Putin e Trump
REUTERS/Kevin Lamarque
Líderes da Europa reagem ao encontro do presidente dos Estados Unidos, Donald Trump, e o presidente da Rússia, Vladimir Putin, nesta sexta-feira (15), no Alasca. Chefes de Estado, embaixadores e ministros da União Europeia se manifestaram nas redes sociais e definiram a reunião como "um vislumbre de esperança" que representa "um progresso importante".

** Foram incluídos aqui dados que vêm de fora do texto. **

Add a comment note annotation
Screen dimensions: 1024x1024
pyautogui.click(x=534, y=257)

Representantes da Inglaterra, da França, da Itália, da Finlândia e da Noruega também se pronunciaram a respeito do encontro. Apesar de a reunião significar um avanço nas negociações, as autoridades afirmaram que continuarão pressionando a Rússia pelo fim da guerra. Eles também disseram que estão trabalhando para garantir segurança e paz para a Ucrânia e a Europa.
Em Oslo, capital norueguesa, o ministro das Relações Exteriores do país, Espen Barth Eide, analisou o encontro. : "O presidente Putin da Rússia reiterou argumentos conhecidos, como a ênfase nas chamadas 'causas profundas' da guerra, que é o código para a justificativa russa para a invasão ilegal da Ucrânia. Nossa visão é clara: é importante que continuemos a pressionar a Rússia, e até mesmo aumentá-la para dar um sinal claro à Rússia de que ela deve pagar o preço", informou à agência de notícias Reuters.

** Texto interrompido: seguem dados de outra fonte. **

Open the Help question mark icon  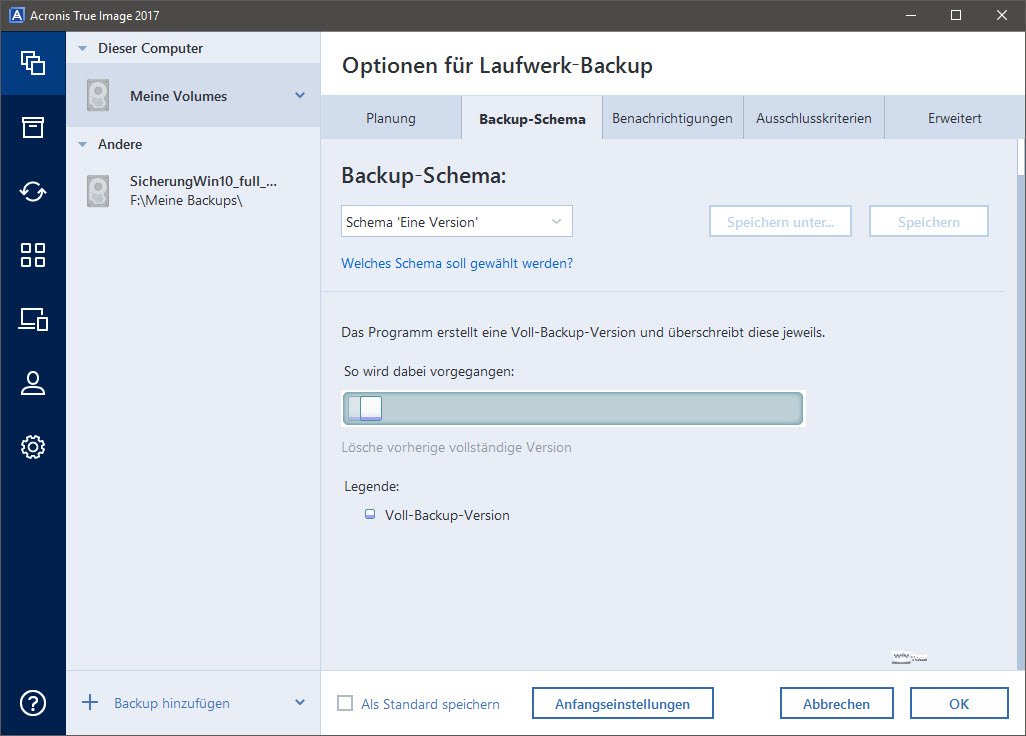click(33, 703)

O presidente da França, Emmanuel Macron, também declarou, através da rede social X - o antigo Twitter - que está ao lado da Ucrânia no confronto. “Continuaremos a trabalhar em estreita colaboração com @POTUS e o presidente @ZelenskyyUa para salvaguardar nossos interesses em um espírito de unidade e responsabilidade. A França permanece firmemente ao lado da Ucrânia”, afirmou.
A expectativa era de que Putin e Trump definissem termos para a trégua na guerra com a Ucrânia. No entanto, o encontro terminou sem acordo. O russo voltou a defender os interesses do país em um eventual avanço no cessar-fogo na Europa e, após a reunião, ponderou que uma solução duradoura e a garantia da segurança da Ucrânia depende do respeito às exigências da Rússia.
Após o encontro, Trump prometeu acionar a Otan e conversar com o presidente ucraniano, Volodymyr Zelensky, para alinhar os termos do cessar-fogo. Em breve conversa com a imprensa, o republicano afirmou que cabe ao ucraniano concordar ou não com uma trégua. Os dois têm uma reunião marcada na Casa Branca na segunda-feira (18).